§ **Information given**:
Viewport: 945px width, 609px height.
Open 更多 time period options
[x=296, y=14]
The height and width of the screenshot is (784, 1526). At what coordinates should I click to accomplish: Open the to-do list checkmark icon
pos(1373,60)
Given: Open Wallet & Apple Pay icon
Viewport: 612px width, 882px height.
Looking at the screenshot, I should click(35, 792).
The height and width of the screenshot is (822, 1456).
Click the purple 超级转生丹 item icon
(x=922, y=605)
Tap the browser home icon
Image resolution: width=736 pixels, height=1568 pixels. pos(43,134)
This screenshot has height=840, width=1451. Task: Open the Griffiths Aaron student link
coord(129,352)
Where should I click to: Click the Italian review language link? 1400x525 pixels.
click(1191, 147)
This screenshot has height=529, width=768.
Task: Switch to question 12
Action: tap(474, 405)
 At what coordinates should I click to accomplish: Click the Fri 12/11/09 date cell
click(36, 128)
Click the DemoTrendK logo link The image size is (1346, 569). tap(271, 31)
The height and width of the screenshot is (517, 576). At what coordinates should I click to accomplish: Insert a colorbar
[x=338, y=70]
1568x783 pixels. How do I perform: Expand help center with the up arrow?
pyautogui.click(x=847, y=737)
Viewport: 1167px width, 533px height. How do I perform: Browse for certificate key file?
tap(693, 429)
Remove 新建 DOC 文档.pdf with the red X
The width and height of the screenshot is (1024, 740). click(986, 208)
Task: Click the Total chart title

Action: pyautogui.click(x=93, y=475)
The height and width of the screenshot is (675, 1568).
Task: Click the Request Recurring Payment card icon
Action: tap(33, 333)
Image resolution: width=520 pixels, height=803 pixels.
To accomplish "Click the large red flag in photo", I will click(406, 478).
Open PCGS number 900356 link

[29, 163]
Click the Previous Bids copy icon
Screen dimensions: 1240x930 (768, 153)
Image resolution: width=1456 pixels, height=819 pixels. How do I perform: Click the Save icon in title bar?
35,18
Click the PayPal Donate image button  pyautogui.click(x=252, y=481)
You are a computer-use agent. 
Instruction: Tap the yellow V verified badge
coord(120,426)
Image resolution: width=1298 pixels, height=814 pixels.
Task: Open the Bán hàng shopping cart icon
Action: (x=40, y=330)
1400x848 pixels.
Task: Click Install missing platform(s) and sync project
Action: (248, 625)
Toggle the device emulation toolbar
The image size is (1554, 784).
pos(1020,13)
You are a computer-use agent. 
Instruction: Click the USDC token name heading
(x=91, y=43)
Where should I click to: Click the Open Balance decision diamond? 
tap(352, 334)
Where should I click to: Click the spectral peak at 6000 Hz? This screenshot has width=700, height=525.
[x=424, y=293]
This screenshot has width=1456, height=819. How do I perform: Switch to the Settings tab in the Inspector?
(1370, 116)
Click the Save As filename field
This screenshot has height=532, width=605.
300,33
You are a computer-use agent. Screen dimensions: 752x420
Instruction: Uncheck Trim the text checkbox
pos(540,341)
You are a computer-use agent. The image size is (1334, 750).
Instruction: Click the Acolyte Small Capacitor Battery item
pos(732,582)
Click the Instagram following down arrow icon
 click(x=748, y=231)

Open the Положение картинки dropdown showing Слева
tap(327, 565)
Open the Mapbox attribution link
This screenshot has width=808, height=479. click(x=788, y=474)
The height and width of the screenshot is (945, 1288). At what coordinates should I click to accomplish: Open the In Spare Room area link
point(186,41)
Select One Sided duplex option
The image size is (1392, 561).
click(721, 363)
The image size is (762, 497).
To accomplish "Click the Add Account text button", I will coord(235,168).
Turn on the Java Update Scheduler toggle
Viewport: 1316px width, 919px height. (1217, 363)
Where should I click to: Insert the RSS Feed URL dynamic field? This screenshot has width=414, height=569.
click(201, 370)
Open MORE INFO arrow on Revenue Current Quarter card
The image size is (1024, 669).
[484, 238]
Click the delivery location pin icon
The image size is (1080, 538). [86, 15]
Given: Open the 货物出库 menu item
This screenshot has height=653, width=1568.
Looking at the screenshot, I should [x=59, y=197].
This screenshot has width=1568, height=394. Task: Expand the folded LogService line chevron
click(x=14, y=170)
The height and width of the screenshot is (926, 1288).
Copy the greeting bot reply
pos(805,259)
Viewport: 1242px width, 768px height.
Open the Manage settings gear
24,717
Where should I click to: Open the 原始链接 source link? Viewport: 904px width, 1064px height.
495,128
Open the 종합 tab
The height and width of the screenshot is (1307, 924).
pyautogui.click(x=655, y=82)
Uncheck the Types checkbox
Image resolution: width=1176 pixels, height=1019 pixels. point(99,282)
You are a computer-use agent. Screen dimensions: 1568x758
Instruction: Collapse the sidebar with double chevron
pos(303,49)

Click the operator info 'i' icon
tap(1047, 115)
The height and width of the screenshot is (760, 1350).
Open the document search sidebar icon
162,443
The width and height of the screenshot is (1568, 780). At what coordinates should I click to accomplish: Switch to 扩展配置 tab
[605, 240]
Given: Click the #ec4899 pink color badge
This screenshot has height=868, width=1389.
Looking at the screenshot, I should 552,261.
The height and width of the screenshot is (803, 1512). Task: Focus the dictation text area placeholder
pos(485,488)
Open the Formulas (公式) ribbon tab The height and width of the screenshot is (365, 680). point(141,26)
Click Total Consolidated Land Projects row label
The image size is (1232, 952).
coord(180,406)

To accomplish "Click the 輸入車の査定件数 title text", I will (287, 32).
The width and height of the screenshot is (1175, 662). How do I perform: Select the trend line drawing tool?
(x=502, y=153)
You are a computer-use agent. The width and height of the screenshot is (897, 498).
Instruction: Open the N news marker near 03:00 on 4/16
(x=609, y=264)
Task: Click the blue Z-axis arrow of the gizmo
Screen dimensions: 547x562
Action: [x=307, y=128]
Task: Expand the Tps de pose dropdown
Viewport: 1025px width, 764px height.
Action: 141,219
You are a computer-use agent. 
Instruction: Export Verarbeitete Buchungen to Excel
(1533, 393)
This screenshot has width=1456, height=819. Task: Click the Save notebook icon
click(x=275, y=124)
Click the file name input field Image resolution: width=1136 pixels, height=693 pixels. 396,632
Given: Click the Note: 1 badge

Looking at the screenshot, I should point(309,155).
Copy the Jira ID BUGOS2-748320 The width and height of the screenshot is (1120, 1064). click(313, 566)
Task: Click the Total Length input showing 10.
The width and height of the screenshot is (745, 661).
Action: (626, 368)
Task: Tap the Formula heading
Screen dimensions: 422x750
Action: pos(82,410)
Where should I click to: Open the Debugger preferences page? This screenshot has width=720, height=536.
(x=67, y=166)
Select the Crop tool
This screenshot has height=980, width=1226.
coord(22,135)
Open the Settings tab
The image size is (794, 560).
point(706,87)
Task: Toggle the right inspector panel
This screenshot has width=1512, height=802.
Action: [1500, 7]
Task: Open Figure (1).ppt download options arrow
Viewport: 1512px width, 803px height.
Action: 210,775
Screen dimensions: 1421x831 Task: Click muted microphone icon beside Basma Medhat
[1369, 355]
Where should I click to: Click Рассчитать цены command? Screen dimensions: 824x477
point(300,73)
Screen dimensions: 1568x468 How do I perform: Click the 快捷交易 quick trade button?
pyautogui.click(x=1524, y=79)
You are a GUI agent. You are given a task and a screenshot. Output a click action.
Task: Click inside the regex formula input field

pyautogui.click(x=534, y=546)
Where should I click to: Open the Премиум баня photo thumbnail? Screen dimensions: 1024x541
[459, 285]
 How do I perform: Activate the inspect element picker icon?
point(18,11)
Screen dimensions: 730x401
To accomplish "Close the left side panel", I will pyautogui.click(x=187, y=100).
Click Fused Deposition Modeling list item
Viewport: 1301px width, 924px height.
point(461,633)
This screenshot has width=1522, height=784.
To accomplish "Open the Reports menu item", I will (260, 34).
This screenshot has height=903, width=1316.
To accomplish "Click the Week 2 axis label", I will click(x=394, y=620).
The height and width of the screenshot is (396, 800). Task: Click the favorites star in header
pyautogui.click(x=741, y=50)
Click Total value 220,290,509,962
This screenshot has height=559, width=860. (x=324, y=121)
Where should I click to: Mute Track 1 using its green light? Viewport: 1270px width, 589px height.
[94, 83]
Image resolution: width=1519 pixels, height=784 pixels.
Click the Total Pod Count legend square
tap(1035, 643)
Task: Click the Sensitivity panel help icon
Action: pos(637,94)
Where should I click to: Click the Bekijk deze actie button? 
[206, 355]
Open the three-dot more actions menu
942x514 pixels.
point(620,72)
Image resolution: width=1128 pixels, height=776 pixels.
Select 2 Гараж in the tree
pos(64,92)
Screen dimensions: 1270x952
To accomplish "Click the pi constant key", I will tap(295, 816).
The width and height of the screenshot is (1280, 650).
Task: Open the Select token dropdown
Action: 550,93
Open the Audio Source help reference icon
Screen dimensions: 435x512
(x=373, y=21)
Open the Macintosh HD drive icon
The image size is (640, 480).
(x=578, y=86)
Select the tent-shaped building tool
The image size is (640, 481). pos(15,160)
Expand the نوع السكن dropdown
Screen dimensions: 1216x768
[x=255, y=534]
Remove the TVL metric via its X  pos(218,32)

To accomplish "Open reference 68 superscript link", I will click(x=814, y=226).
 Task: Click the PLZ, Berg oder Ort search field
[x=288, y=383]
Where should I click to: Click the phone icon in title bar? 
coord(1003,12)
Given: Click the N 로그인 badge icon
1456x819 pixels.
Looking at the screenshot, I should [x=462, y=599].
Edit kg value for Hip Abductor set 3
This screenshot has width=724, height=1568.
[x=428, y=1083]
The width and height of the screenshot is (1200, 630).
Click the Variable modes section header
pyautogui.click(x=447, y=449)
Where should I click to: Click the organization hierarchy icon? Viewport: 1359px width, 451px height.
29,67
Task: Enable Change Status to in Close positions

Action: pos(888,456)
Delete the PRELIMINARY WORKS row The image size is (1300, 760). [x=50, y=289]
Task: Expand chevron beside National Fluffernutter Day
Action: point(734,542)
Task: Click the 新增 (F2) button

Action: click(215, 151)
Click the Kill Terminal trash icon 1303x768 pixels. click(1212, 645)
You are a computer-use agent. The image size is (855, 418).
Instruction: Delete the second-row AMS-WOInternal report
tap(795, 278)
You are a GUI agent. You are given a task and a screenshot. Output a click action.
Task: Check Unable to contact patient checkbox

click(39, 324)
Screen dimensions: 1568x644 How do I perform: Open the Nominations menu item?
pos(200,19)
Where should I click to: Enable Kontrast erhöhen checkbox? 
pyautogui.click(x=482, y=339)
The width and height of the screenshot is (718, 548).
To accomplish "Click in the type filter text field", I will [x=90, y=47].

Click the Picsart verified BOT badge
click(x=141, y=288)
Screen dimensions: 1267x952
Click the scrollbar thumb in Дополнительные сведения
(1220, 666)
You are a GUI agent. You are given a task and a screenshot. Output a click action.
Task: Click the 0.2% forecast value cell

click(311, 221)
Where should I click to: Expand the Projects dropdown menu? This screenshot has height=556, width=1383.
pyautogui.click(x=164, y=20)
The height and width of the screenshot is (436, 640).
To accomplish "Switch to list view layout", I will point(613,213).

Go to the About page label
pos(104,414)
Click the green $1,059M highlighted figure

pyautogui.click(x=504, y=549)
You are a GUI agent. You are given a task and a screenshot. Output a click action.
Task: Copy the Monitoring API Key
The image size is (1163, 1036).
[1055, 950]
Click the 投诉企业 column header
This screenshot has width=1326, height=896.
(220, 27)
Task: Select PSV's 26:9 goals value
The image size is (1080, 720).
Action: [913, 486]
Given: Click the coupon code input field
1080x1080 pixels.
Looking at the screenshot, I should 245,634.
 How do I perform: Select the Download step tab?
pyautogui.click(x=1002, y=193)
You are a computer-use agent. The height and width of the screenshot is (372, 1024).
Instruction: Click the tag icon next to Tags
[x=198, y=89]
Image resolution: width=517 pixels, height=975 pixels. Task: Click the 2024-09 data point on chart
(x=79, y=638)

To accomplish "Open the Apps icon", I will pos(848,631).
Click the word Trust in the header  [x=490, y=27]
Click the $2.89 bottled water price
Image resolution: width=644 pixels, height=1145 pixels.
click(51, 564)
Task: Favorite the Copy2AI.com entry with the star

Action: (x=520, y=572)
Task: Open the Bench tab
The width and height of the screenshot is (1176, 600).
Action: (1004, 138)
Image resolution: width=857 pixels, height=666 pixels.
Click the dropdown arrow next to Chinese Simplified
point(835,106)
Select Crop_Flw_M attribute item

§ **Given exercise**:
Set out the material from the line containing "The width and height of the screenshot is (718, 548)." through the line containing "click(311, 221)" as a Markdown table with the columns Row and Content, numbering each line and omitting blank lines.

§ **Correct result**:
| Row | Content |
|---|---|
| 1 | The width and height of the screenshot is (718, 548). |
| 2 | To accomplish "Click in the type filter text field", I will [x=90, y=47]. |
| 3 | Click the Picsart verified BOT badge |
| 4 | click(x=141, y=288) |
| 5 | Screen dimensions: 1267x952 |
| 6 | Click the scrollbar thumb in Дополнительные сведения |
| 7 | (1220, 666) |
| 8 | You are a GUI agent. You are given a task and a screenshot. Output a click action. |
| 9 | Task: Click the 0.2% forecast value cell |
| 10 | click(311, 221) |